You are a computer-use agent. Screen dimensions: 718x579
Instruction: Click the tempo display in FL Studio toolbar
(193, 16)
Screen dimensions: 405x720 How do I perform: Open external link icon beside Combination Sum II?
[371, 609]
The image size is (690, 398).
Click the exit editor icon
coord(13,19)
--
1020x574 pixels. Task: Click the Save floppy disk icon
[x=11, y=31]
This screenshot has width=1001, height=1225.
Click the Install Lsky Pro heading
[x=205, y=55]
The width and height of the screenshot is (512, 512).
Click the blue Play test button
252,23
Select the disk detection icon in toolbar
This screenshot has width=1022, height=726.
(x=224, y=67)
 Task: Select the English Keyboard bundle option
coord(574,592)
==
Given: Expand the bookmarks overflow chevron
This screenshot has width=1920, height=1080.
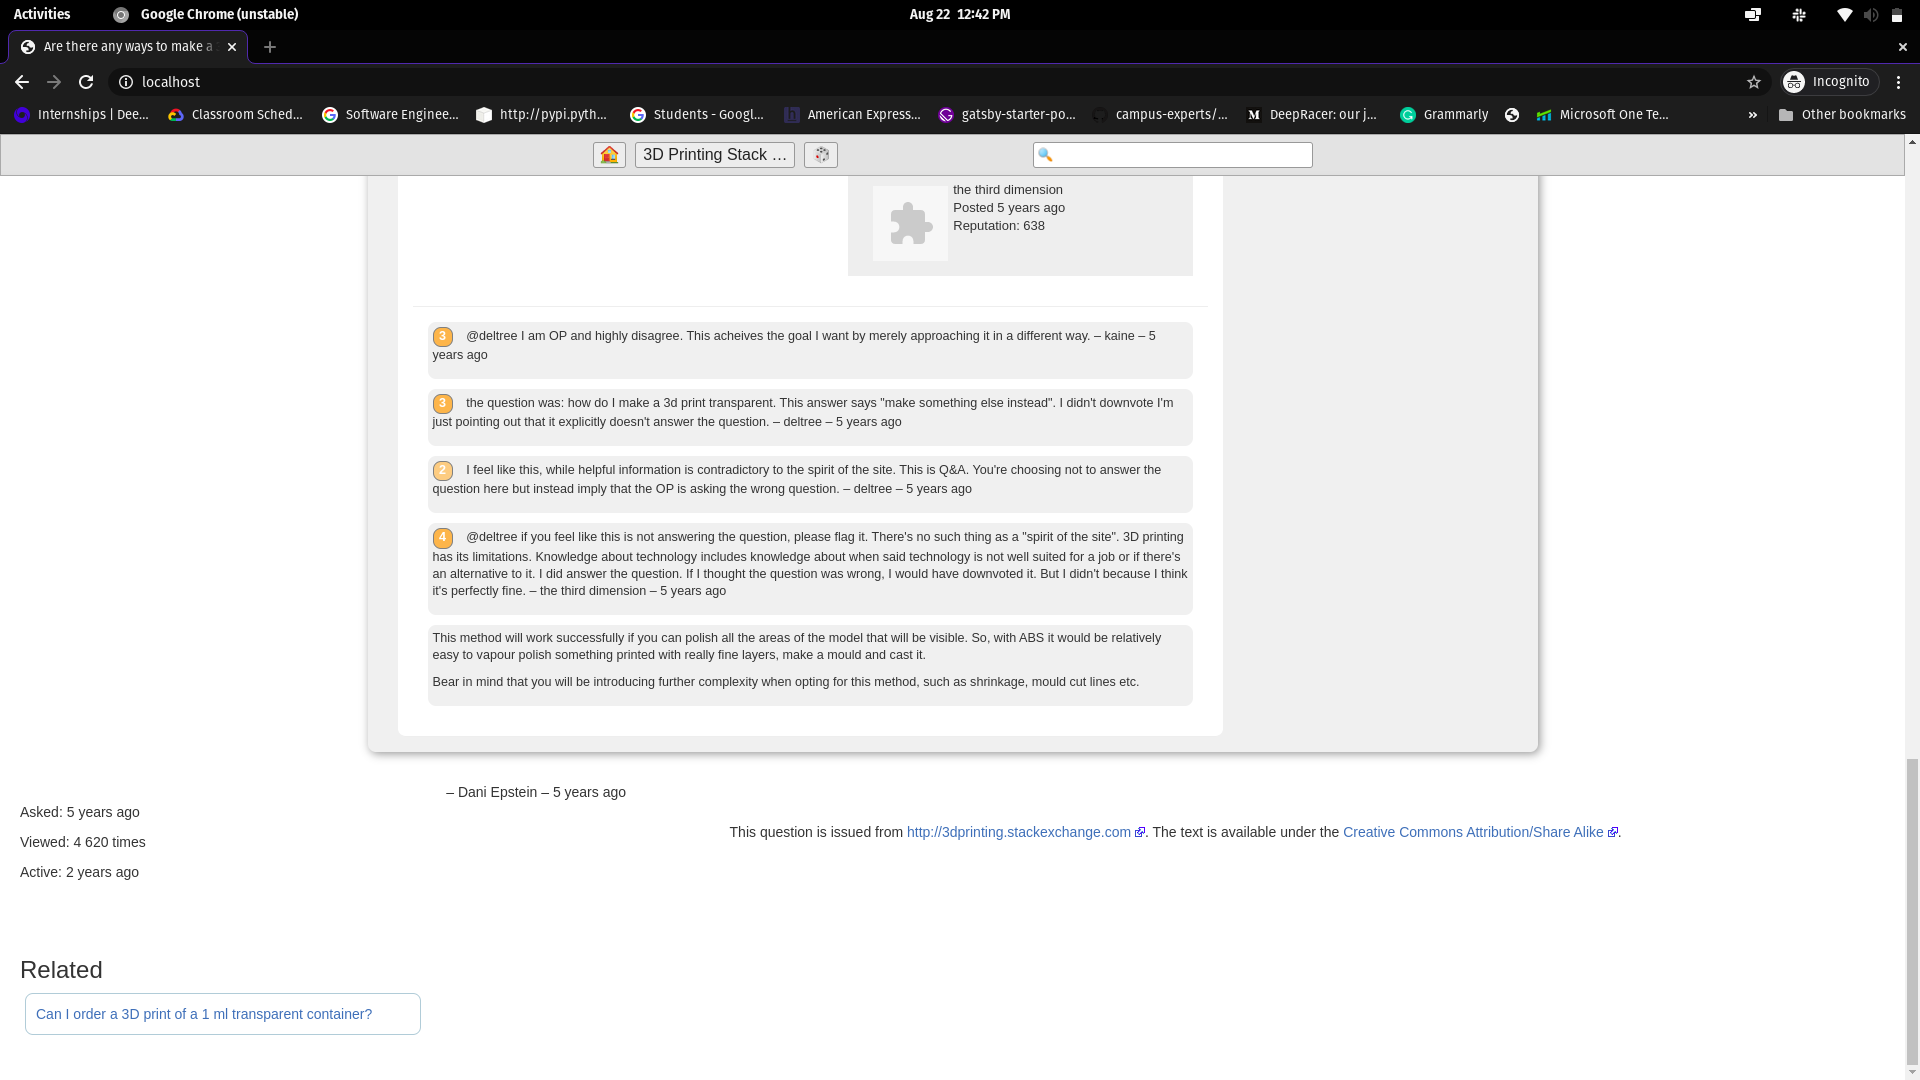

→ **Task to complete**
Copy out the records word for word, from the line that contains "The image size is (690, 398)." to the line that contains "coord(13,19)", both of those lines included.

→ **Answer to the task**
The image size is (690, 398).
Click the exit editor icon
coord(13,19)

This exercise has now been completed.